# DOCUMENT EXTRACT

⟨

Talk:Telephone triage
This redirect does not require a rating on Wikipedia's content assessment scale. It is of interest to the following WikiProjects: | |||||||||||
|
Documentation of permission?
[edit]The text of the article says "Adapted with permission". However, I can't see any way to verify that permission. Has it been verified? --Alvestrand 04:39, 6 February 2007 (UTC)
NPOV
[edit]Seems like it just needs another source, "telephone triage" is a widely used term and is widespread. 128.241.40.27 07:48, 7 February 2007 (UTC)Fisherquaz
- Another possibility is reducing this all the way down to a stub and building it up again. It sounds like one particular essay on the subject. --Alvestrand 18:13, 8 February 2007 (UTC)
Merge
[edit]There is a tag proposing a merge to telenursing.
- I think some aprts should be merged there but that a good deal of the article should stay here as a specific application of telenursing. RJFJR (talk) 20:29, 15 May 2009 (UTC)
The Future of Telephone triage
[edit]Moved from article because unreferenced so it sounds speculative.
The future job description of a telenurse might read: “Part-time positions in high volume high tech, 24 hour, integrated telemedicine call center. RN or NP with minimum of ten years nursing and five or more year’s telephone triage experience. Eligible candidates must be computer literate, culturally sensitive and possess excellent communication skills. Requires expert level decision-making, communications and negotiating skills. Experience with telemedicine and/or telemetry required. 80-Hour full-time orientation required. Bilingual nurses (esp. Spanish) highly desired. BS/MS in Psychology or Sociology a plus. Desired specialties: Pediatric, Adult/Geriatric, OB/GYN, Crisis Intervention, Behavioral Health, or Case Management.”

⟩

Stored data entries
⟨

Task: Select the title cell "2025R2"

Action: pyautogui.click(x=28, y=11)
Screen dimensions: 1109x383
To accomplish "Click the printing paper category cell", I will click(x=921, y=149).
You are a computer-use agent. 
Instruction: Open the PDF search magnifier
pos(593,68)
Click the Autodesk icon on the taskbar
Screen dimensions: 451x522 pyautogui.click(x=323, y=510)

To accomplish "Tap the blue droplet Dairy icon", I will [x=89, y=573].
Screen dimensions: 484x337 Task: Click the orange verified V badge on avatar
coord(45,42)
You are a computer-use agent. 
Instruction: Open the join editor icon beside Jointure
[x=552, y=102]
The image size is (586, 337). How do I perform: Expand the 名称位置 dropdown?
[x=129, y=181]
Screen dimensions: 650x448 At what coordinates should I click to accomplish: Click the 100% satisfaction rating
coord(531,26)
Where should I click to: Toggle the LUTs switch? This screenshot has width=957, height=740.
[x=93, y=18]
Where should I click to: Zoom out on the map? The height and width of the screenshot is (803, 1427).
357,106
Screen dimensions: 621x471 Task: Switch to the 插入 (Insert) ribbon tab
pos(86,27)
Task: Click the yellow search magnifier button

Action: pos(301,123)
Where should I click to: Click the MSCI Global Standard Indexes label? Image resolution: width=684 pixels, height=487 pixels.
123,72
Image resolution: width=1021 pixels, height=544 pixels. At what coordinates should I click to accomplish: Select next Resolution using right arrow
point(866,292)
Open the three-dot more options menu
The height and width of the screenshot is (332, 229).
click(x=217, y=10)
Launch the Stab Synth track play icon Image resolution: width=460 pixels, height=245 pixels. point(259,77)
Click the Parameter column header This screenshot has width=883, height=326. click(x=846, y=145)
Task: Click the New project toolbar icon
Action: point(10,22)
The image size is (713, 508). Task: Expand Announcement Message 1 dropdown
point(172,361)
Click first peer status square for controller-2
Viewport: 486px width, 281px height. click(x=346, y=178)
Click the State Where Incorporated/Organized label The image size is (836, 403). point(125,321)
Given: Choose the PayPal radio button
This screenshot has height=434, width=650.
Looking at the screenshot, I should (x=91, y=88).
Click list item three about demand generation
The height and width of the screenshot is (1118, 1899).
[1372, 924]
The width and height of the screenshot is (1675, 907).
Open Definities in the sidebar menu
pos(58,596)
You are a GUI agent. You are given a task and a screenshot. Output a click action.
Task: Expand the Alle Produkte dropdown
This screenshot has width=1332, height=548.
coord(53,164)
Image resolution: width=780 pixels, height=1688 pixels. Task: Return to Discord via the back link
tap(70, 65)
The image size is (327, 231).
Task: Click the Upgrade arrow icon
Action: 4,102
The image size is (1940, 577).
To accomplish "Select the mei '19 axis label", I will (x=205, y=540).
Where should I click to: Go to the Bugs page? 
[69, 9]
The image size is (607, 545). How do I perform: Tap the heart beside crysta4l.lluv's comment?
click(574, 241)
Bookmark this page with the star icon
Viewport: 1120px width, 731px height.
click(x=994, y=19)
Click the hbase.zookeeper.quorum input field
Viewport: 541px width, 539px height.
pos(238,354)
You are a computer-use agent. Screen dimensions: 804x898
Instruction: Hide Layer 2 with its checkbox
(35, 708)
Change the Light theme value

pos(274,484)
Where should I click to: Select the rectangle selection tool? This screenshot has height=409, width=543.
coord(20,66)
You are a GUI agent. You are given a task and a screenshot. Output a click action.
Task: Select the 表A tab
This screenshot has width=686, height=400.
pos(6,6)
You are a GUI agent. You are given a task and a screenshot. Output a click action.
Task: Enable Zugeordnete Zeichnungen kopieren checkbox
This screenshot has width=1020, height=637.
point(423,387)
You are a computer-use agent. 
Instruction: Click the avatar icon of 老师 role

⟩

# PROMPT
Copy the talk page on telephone triage starting at "- I think some" and ending at "it sounds speculative.", putting "conjectural" wherever "speculative" appears. The records play no part in the work.

# RESPONSE TO THE EXERCISE
- I think some aprts should be merged there but that a good deal of the article should stay here as a specific application of telenursing. RJFJR (talk) 20:29, 15 May 2009 (UTC)
The Future of Telephone triage
[edit]Moved from article because unreferenced so it sounds conjectural.